Accelerator type DRP (STP: Stream Transpose®) accelerates processing when CPU processing capability is lacking. Data transfer can be performed effectively as the DMA controller is directly connected to the DRP core. As it is possible to rewrite the firmware that defines the processing in a moment, almost infinite functions can be equipped in the system. Currently, 16nm, 28nm and 40nm process IP cores are supported.
High Performance Accelerator Type DRP Structure
Accelerator type DRP has a structure consisting of a programmable operation device array and a DMA controller.
Data transfer (DMA) is isolated from the processing (programmable operation device array) and made exclusive for data transfer. Thus, this improves the performance and mounting efficiency, reducing CPU load and realizing improved overall system performance.
The programmable operation device array is comprised of an operation device and memory, with the layout of memory and multipliers surrounding an 8- or 16-bit operation device (ALU) array. Accelerator type DRP realizes higher performance by carrying out the processing in parallel using many operation devices and memories.
Efficient Data Transfer
Data transfer between memories is efficiently performed by the enhanced function DMA. By running the DMA and the programmable operation device array at the same time, data transfer overhead is reduced.
A verification model for accelerator type DRP is incorporated into the design tool. Access instruction issuing for the DMA and the algorithm executed in the programmable operation device array can be handled by the same C program, so it is easy to optimize.
Also, function allotment between accelerator type DRP and the CPU is changeable by software, so a flexible system that meets the required specifications can be constructed.
DRP Hardware Switching Capability
Up to 64 pieces (in case of a 40nm core for ASIC) of data path (DP) information can be stored. You can dynamically reconfigure and change the circuit implemented in the limited area of the programmable operation device array by time sharing to expand the effective logic area. The processing is executed by switching DP in 0 clock (less than 1ns).
During execution, different firmware is read additionally from external memory, and the hardware is changed to correspond to a totally different function. Huge applications that cannot be fully loaded to the chip can be executed by time sharing. The switching time is several hundred μs (in the case of a 40nm core)

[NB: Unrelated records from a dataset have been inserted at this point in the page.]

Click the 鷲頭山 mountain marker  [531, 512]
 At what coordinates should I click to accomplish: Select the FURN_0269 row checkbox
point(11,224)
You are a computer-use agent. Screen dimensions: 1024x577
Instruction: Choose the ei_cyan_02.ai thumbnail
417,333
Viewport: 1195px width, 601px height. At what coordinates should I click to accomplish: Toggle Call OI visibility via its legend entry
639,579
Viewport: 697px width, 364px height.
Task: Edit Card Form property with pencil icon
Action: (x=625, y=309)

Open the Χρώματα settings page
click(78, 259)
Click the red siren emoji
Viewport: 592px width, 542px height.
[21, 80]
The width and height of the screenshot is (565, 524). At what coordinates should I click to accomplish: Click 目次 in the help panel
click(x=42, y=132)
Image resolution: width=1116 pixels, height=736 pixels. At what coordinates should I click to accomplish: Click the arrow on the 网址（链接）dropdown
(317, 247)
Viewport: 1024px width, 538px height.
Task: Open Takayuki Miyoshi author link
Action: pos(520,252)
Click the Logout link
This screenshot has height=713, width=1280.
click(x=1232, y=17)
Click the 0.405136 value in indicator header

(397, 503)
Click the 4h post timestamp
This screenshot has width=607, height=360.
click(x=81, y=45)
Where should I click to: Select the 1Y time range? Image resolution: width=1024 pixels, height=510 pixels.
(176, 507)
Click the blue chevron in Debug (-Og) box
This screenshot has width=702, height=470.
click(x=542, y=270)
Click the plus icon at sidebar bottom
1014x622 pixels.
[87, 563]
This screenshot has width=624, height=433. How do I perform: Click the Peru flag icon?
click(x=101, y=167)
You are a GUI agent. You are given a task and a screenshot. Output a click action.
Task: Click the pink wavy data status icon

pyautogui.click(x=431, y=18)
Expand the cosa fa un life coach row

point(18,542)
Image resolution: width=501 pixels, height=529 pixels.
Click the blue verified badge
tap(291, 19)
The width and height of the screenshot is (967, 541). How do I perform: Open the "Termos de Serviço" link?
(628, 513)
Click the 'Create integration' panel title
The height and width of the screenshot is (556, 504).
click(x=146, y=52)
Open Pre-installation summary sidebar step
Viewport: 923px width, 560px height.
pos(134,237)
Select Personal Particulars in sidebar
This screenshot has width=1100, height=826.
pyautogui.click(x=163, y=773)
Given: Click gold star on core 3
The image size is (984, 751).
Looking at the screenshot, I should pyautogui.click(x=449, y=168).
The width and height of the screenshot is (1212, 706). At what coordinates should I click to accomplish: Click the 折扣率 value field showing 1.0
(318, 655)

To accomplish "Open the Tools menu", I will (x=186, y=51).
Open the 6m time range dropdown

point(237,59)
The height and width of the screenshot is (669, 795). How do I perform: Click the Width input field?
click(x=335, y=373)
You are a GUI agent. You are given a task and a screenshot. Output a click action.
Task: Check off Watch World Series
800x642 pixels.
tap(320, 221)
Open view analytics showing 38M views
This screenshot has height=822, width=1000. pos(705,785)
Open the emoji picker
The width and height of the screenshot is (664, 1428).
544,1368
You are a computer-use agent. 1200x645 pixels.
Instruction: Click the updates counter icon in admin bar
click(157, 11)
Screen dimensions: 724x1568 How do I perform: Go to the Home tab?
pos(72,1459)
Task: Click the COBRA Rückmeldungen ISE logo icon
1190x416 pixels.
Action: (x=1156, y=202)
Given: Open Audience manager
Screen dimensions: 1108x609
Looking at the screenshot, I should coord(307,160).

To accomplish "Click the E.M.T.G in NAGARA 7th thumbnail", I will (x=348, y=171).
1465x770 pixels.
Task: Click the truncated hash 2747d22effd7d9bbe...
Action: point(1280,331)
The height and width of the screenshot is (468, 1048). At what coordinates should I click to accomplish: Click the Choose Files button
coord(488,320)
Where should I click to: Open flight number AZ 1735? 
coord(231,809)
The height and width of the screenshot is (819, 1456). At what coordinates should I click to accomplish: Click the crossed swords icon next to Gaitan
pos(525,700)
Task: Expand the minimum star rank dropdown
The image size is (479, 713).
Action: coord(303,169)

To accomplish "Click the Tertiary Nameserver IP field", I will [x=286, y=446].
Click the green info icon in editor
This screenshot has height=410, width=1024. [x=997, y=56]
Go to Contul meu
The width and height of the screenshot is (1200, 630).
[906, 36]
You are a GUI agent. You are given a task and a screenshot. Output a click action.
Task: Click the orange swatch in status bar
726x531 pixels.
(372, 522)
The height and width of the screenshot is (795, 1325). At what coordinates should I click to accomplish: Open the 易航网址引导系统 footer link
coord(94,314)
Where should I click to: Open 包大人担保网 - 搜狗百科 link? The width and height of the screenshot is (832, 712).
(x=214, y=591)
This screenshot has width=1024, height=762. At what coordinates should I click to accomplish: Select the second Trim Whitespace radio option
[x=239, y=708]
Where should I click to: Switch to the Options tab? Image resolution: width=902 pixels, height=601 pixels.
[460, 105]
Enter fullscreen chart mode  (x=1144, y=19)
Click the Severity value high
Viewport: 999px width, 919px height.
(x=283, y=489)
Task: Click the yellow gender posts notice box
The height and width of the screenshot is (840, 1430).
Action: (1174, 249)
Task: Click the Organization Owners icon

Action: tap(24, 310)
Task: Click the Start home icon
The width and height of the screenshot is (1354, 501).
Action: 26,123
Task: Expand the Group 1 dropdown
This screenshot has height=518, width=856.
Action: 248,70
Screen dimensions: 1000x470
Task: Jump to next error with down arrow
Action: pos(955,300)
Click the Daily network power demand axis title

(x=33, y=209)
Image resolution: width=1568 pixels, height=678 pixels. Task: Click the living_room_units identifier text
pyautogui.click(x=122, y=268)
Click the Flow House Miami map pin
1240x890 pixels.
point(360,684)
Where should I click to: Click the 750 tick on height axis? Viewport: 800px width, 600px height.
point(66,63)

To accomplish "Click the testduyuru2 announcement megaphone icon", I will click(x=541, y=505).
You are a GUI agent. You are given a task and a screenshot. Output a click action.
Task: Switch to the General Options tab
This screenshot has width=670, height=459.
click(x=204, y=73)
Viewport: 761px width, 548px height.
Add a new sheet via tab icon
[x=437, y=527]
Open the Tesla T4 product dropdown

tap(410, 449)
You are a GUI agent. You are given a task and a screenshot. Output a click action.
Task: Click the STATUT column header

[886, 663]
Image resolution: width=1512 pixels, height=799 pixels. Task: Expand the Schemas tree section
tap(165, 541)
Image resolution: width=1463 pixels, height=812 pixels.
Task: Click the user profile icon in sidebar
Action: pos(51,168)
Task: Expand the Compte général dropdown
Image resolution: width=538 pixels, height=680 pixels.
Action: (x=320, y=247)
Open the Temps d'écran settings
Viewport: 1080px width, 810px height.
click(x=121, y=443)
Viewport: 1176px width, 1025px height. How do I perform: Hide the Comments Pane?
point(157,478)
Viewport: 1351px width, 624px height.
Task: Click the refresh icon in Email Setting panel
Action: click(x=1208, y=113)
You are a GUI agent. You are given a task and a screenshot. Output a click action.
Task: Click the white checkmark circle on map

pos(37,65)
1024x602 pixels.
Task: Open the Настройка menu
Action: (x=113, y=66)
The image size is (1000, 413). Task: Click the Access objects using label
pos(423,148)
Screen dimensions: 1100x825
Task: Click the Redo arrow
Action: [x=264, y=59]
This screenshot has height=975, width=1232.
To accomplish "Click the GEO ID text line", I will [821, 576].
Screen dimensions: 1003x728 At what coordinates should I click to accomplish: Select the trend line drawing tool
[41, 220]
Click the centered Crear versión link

STP Engine Sample Applications
The STP engine can perform complex functions in a short amount of time and is therefore ideal for devices handling advanced algorithms or communications protocols for which specifications change frequently.
Use Cases (Typical Examples)
- Commercial imaging equipment (Sony Corporation)
- Digital broadcasting transmitters (Yoozma Corporation)
- Digital cameras
- Digital audiovisual equipment (image, video, audio)
- Supports a variety of encoders
- Switch between encode and decode
- Broadband communication devices
- Supports a variety of protocols
- Supports future communication standards
- Office equipment
- Variable power, filtering, error diffusion processing
- Supports multiple scanner input formats
- Industrial equipment
- Motor control
- Measurement devices